Much like the crowd at the small town car show, eager to show off their prized possession, MoMa’s first aim with Automania is simply to display the amazing cars it's acquired over the years. Of course, the museum's spending power, sourcing abilities, and taste level are far more refined than a midlife crisis enthusiast. The cars are divine. There are 10 on display: a 1963 Jaguar E-Type Roadster, a 1973 Citroën DS 23 sedan, a 1965 Porsche 911, a 1946 Cisitalia 202 GT, a 1990 Ferrari 641/2 F1 car, a 1968 Fiat 500, a 1959 Volkswagen Type 1 sedan, a 1963 Airstream Bambi Travel Trailer (not a car), a 1953 Willys M-38A1 and one poorly chosen 2002 Smart car.

It’s a treat to see a 911 next to a giant Calder mobile, or an old VW across from a Picasso sculpture. The museum environment encourages contemplation, of course. Even if, like me, you’re terminally uncurious about cars, you notice the speedometer on the Volkswagen sedan is as beautiful as the dial of a Panerai watch, that the wire wheels on the Jaguar are more mesmerizing than a dreamcatcher, the glove compartment on a Cisitalia is as inviting as a cupboard in a country house, and the anthropomorphic curves of a Fiat 500 can instill a sense of empathy previously reserved for loved ones.

The press release for Automania borrows a quote from Roland Barthes’ 1957 collection of essays, Mythologies, in which he likens cars to “great Gothic cathedrals... the supreme creation of an era.” That piece focuses on the unveiling of a then-new Citroën DS which, in his words, was “conceived with passion by unknown artists, and consumed in image if not in usage by a whole population which appropriates them as a purely magical object.” Barthes is impressed by the conjunction of its parts which exhibit great beauty, technological achievement and the very idea of forward motion. The result can be just as otherworldly and awe-inspiring as Notre Dame, a clangorous monument to progress you can possess and control.
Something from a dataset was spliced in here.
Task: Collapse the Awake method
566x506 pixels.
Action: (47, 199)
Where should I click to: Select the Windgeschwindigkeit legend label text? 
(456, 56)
Even today, a new and beautiful car is magic. I remember being driven in a 2020 McLaren 720S and being dumbfounded by the speed at which the engine reacted when the driver flicked the shift paddle. While these moments exist and remind us that a machine built by many passionate and anonymous experts can be genius—even magical—the daily experience of the automobile is much different.

It’s clear the museum understands the appeal of the automobile as an object, but the art it favors in the exhibition, a mix of photography, sculpture, graphic design, collage and painting, is kind of a bummer. Andy Warhol’s Orange Car Crash Fourteen Times displays the trauma and spectacle of an accident. The photography, although affecting, concentrates solely on the lasting effect of automobiles on the environment. The only joyous celebration of the freedom of driving is Giacoma Balla’s painting Speeding Automobile. The work is a fragmented depiction of a car zooming by, practically leaving traces of itself, like a flip book cartoon that’s been turned into dazzling origami.

Many of the other works in the collection are holdovers from the museum’s archives that seem only tangentially related to the show’s thesis. There is a wall of Shell advertisements by the illustrator and graphic designer Edward McKnight Kauffer that were a central part of an exhibition of his work in 1937 and have appeared in over 20 other exhibitions, as well as a wall of auto parts arranged salon-style that did double duty in a 2004 exhibition entitled Humble Masterpieces.

At the center of the exhibition is the 1963 Oscar-nominated short Automania, from which the exhibition derives its title. The satirical cartoon imagines a world where scientists create automobiles that meet the public’s absurd consumer demands. The cars are faster and bigger and ever more specific until they fill garages like shirts in a closet and the streets are so crowded that the basic function of the automobile, movement, is rendered impossible. By the end of the short, people are living in their cars and all their wants from liquor to healthcare are delivered to them by helicopter.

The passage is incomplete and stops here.